Geben Sie die Zeilen zwischen der Zeile mit „Click the HWiNFO64 title bar icon“ und der Zeile mit „click(374, 648)“, beide eingeschlossen, unverändert wieder.

**Gespeicherte Einträge**
•••••
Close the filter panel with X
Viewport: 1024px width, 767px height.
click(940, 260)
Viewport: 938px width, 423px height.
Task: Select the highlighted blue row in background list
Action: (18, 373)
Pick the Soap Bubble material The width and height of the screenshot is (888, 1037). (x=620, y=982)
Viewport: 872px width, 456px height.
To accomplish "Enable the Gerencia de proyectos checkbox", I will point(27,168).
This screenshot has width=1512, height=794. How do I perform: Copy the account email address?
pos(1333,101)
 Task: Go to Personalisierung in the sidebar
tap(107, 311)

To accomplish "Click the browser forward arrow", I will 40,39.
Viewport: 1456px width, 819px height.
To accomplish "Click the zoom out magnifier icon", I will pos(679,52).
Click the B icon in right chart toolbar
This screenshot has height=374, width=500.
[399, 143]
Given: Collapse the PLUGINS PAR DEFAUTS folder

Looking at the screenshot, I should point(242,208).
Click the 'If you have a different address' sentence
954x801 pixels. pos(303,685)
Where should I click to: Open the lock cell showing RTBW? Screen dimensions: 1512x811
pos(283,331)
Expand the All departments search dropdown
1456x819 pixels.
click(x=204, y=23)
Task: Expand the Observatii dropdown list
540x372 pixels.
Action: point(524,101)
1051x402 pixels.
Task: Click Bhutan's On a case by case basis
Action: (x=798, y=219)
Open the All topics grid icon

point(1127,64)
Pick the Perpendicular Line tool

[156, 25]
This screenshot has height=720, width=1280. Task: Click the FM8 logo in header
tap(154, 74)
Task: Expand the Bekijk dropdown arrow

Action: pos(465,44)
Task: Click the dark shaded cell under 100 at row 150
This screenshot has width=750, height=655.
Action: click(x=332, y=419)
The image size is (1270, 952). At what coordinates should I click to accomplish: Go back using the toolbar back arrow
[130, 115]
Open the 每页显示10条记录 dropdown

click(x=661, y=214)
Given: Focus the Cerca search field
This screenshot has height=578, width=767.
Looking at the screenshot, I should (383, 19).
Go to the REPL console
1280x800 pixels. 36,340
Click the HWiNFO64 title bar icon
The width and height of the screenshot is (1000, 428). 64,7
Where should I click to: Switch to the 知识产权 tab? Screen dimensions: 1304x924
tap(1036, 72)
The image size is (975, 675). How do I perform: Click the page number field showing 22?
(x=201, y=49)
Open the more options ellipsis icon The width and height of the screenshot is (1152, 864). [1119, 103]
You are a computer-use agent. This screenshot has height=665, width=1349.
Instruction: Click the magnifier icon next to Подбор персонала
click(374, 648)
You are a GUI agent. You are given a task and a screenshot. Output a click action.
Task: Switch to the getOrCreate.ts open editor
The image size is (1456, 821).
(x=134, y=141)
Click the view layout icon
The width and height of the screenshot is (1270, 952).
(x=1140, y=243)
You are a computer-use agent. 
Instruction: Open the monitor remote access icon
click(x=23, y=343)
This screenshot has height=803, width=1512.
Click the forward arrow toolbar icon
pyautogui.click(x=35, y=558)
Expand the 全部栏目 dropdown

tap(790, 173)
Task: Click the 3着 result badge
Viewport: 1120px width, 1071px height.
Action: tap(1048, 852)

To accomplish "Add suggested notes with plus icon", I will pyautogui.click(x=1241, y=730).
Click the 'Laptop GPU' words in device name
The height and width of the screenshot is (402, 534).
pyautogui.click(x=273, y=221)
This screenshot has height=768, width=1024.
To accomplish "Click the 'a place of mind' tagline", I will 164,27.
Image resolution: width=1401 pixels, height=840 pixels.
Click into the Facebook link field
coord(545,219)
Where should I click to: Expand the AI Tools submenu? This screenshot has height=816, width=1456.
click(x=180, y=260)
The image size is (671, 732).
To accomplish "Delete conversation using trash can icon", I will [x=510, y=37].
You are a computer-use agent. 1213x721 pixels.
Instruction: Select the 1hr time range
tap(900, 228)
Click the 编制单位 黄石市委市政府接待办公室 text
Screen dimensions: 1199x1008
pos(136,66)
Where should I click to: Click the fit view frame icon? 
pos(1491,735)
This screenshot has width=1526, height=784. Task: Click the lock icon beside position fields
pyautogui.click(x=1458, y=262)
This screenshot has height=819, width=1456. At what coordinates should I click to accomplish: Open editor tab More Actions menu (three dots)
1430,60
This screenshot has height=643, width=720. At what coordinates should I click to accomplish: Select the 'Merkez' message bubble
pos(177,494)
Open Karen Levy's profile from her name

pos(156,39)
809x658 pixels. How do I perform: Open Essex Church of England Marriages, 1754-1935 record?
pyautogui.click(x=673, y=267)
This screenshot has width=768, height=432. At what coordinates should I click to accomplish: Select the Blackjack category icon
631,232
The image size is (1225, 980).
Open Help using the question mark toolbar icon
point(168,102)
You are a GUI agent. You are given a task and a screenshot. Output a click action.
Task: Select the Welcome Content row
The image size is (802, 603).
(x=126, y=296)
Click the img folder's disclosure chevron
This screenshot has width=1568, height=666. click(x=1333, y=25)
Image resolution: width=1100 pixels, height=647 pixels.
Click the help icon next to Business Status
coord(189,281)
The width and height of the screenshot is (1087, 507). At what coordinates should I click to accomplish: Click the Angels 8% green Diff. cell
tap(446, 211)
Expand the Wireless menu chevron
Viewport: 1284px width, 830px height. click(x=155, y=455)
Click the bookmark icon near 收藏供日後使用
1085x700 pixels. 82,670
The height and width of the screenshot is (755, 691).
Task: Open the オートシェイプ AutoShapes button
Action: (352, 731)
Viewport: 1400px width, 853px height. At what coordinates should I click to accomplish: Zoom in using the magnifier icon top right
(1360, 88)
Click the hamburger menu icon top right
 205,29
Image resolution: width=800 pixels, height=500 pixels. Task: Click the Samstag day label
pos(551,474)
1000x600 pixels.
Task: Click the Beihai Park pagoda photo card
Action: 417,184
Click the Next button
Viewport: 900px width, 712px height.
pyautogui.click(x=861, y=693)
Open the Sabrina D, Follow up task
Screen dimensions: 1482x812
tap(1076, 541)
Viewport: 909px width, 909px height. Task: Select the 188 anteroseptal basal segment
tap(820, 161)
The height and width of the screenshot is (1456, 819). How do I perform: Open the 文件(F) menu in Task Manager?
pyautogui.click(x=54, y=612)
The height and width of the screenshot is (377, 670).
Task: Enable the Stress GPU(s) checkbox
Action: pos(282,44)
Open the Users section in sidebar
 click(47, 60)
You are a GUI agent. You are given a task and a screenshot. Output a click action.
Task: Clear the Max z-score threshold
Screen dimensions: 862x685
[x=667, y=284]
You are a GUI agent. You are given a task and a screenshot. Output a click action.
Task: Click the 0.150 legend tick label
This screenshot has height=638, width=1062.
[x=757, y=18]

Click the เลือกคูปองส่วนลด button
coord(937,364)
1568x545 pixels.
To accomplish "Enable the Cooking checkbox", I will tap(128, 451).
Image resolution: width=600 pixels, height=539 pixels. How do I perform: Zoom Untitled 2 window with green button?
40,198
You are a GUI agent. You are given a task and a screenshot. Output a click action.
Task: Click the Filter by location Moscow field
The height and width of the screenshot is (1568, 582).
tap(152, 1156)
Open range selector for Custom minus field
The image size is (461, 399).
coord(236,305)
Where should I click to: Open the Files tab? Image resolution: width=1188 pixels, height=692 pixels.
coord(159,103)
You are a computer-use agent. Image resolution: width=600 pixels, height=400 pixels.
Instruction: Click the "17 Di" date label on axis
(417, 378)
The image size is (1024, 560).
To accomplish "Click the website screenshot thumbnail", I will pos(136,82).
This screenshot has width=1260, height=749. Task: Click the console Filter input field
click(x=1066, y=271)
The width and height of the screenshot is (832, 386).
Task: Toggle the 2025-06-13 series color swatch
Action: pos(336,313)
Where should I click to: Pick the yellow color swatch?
•••••
**VOLLSTÄNDIGE AUSGABE**
Click the HWiNFO64 title bar icon
The width and height of the screenshot is (1000, 428). 64,7
Where should I click to: Switch to the 知识产权 tab? Screen dimensions: 1304x924
tap(1036, 72)
The image size is (975, 675). How do I perform: Click the page number field showing 22?
(x=201, y=49)
Open the more options ellipsis icon The width and height of the screenshot is (1152, 864). [1119, 103]
You are a computer-use agent. This screenshot has height=665, width=1349.
Instruction: Click the magnifier icon next to Подбор персонала
click(374, 648)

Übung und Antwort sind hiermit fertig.